Copy exactly, beginning with the line holding "Select the tiny ring pair at far left" and ending with the final line of the data beneath this task; copy nothing else, and leave out every picture.

□ □ □ □ □ □ □

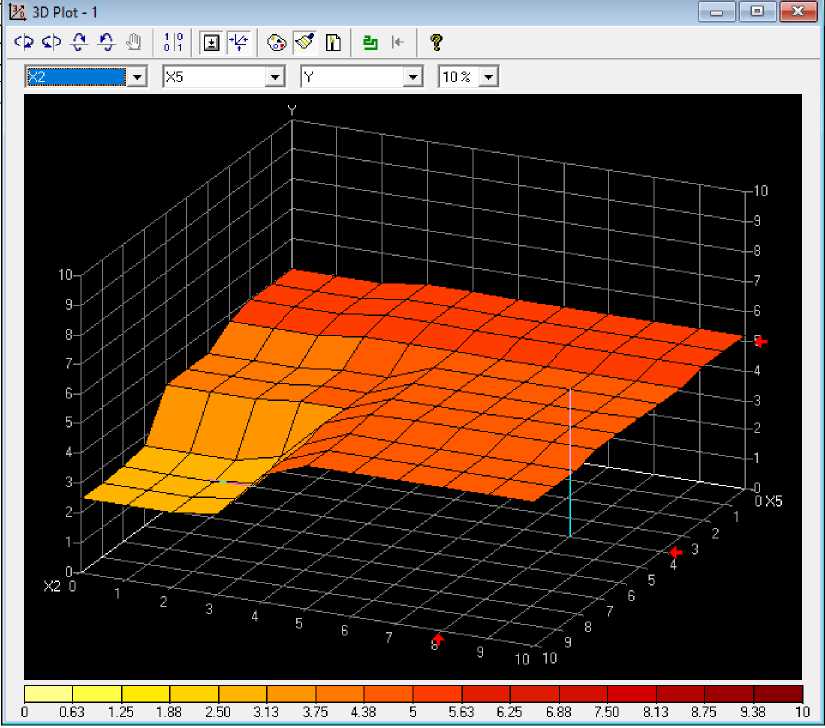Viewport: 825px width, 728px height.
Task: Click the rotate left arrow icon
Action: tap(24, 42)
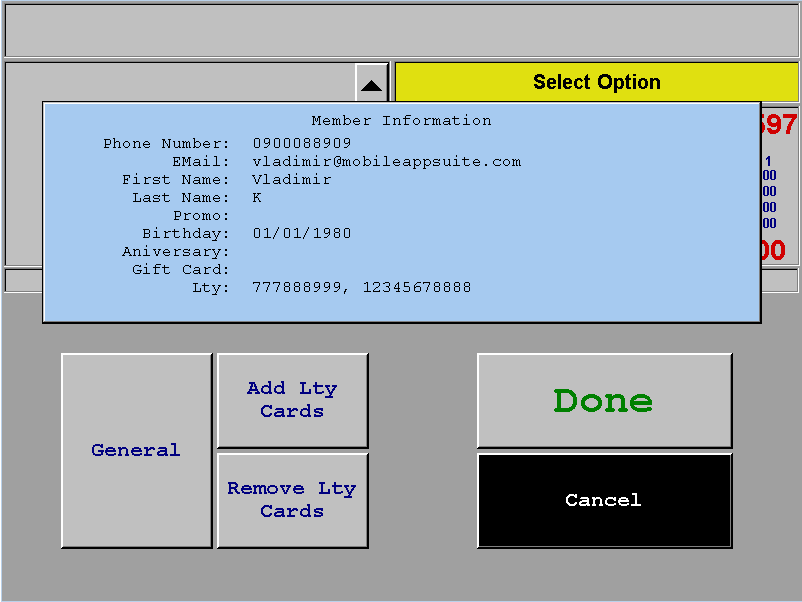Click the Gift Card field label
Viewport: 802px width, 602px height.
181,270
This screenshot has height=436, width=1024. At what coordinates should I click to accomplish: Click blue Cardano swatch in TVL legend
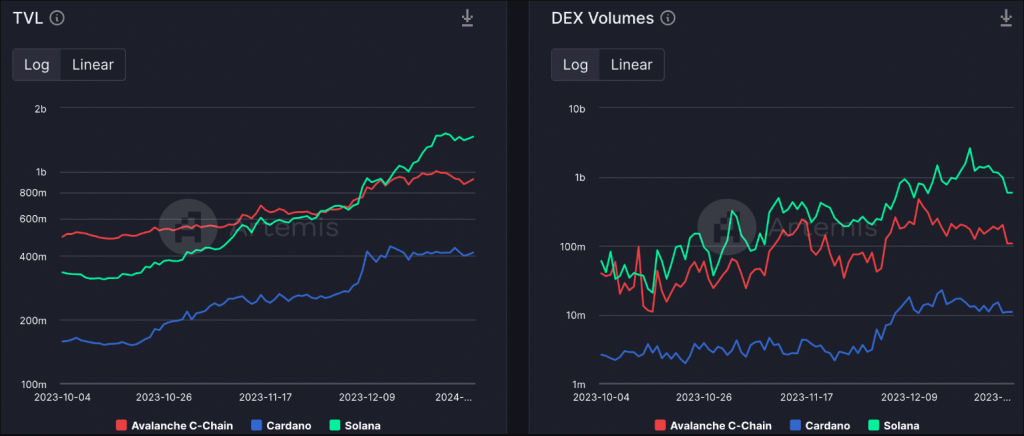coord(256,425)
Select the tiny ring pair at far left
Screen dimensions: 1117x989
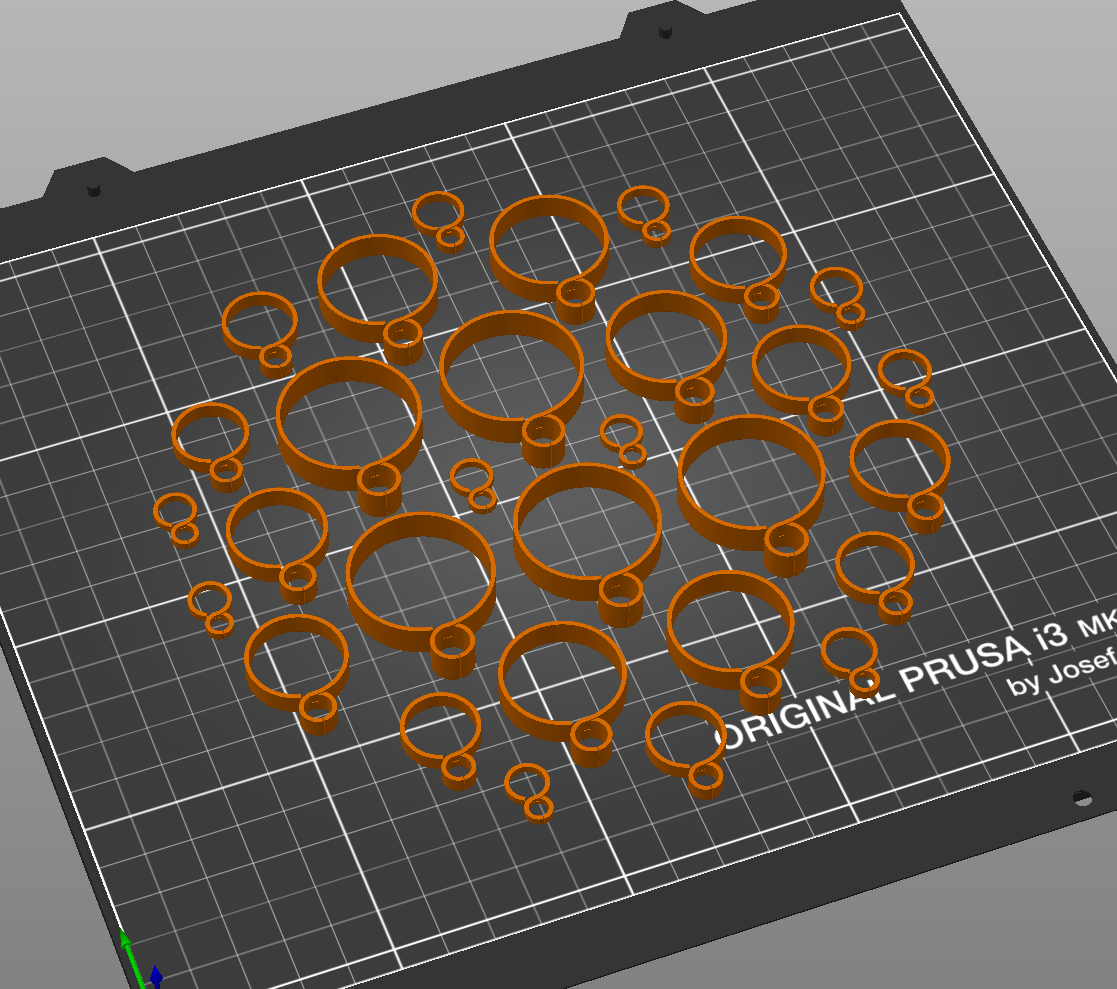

□ □ □ □ □ □ □

Output of the exercise:
Select the tiny ring pair at far left
Screen dimensions: 1117x989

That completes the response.